# Task details:
Retype each of the records below exactly, leaving the pictures out.

# Material supplied:
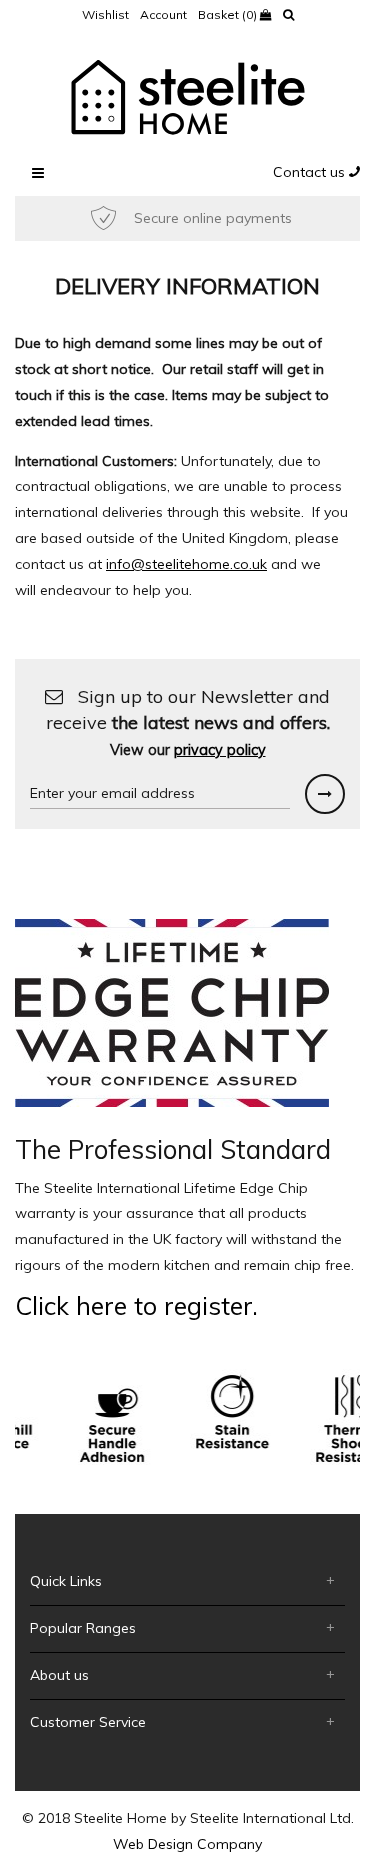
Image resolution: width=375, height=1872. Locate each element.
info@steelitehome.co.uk (186, 564)
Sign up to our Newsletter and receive (188, 722)
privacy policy (220, 750)
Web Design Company (187, 1844)
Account (163, 14)
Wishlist (105, 14)
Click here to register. (136, 1305)
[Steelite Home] (188, 96)
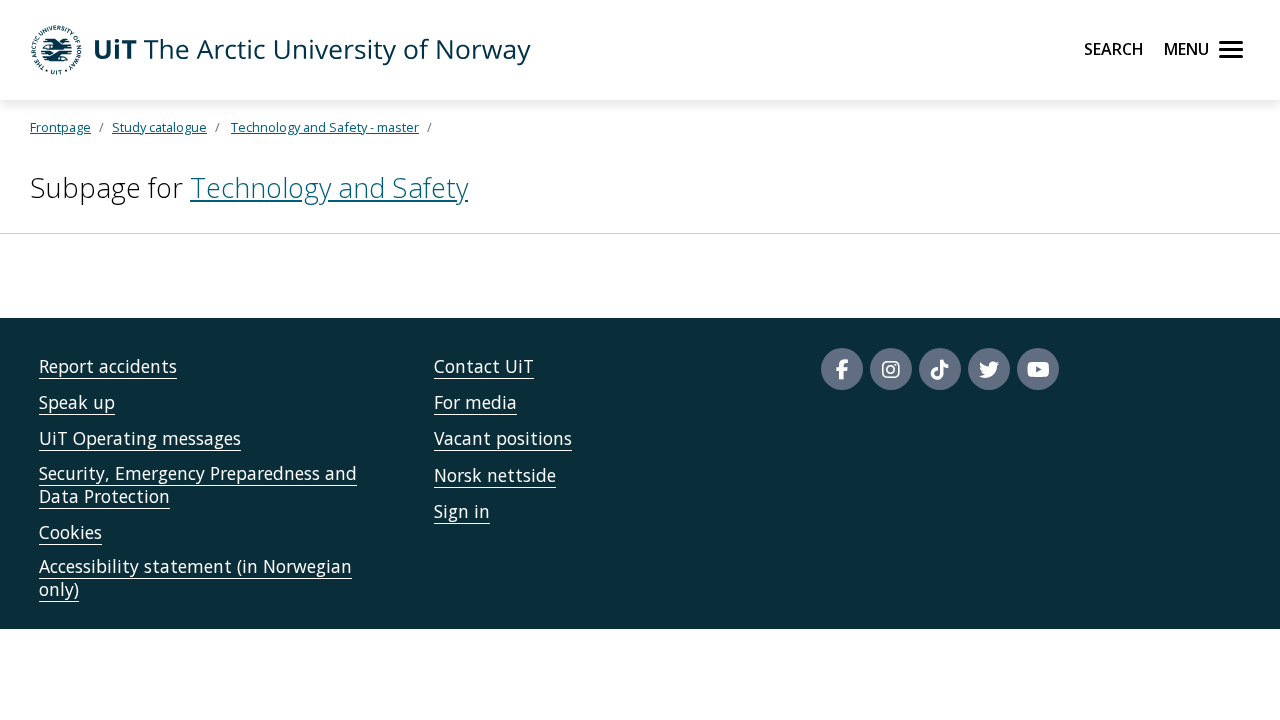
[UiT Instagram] (891, 369)
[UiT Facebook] (842, 369)
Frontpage (60, 127)
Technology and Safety (329, 187)
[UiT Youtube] (1038, 369)
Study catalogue (159, 127)
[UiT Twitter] (989, 369)
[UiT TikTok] (940, 369)
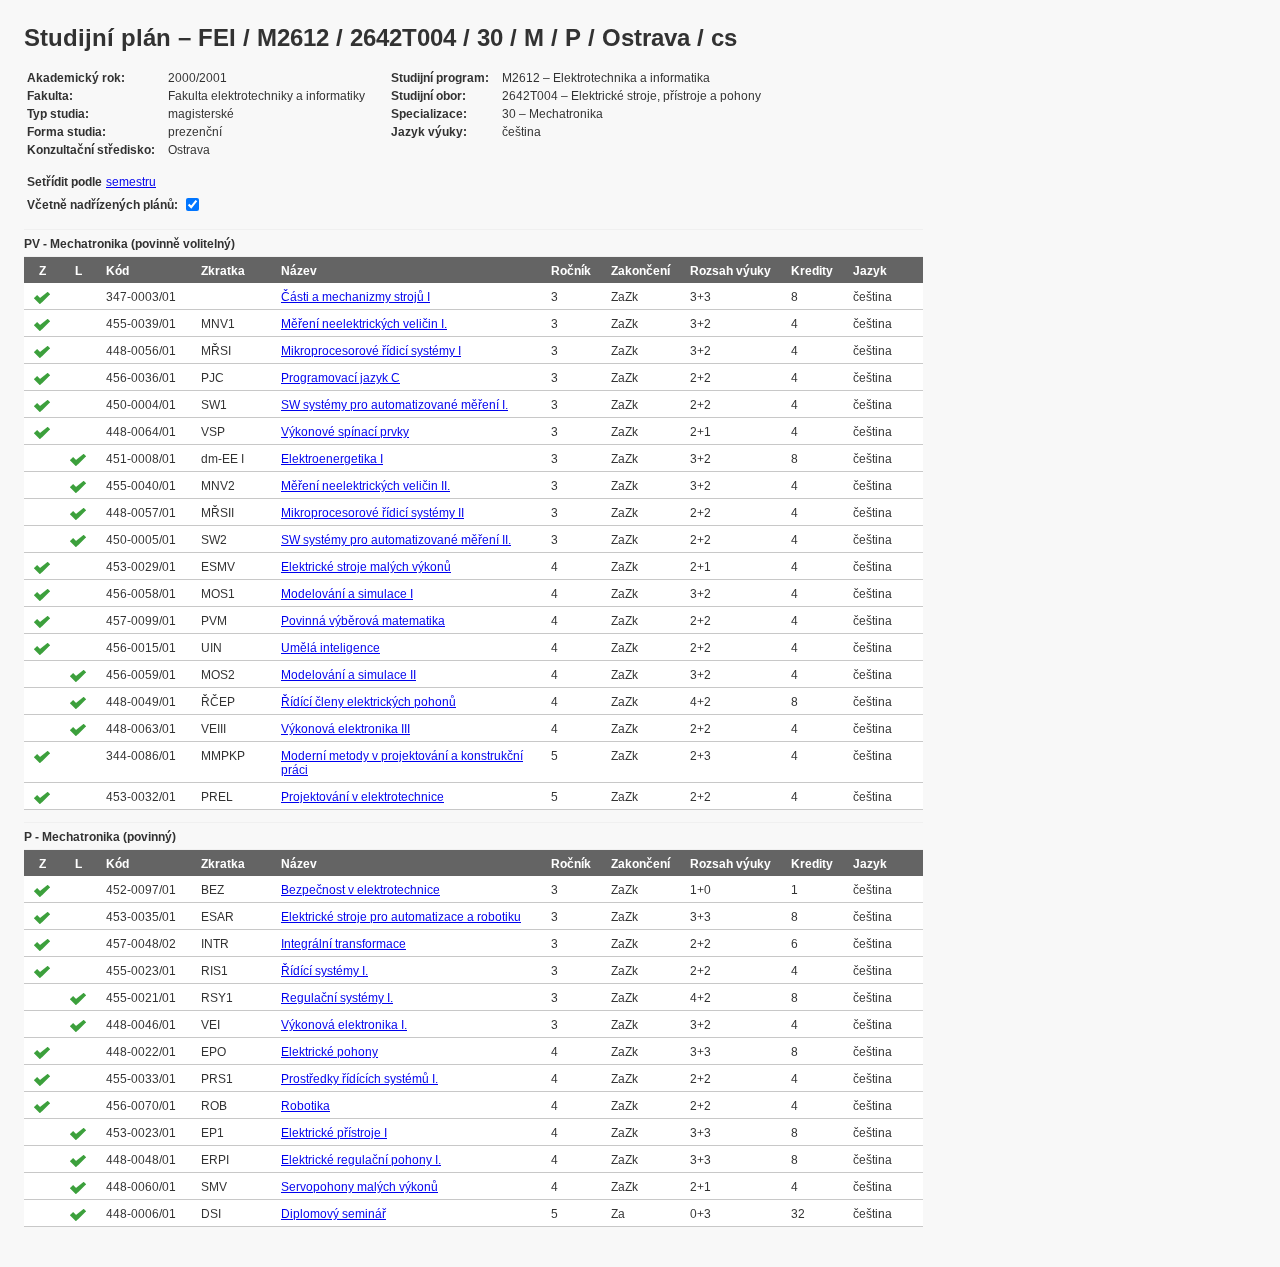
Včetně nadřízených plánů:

# The answer:
Image resolution: width=375, height=1872. Locate each element.
info@steelitehome.co.uk (186, 564)
Sign up to our Newsletter and receive (188, 722)
privacy policy (220, 750)
Web Design Company (187, 1844)
Account (163, 14)
Wishlist (105, 14)
Click here to register. (136, 1305)
[Steelite Home] (188, 96)
[UiT Instagram] (891, 369)
[UiT Facebook] (842, 369)
Frontpage (60, 127)
Technology and Safety (329, 187)
[UiT Youtube] (1038, 369)
Study catalogue (159, 127)
[UiT Twitter] (989, 369)
[UiT TikTok] (940, 369)
Včetně nadřízených plánů:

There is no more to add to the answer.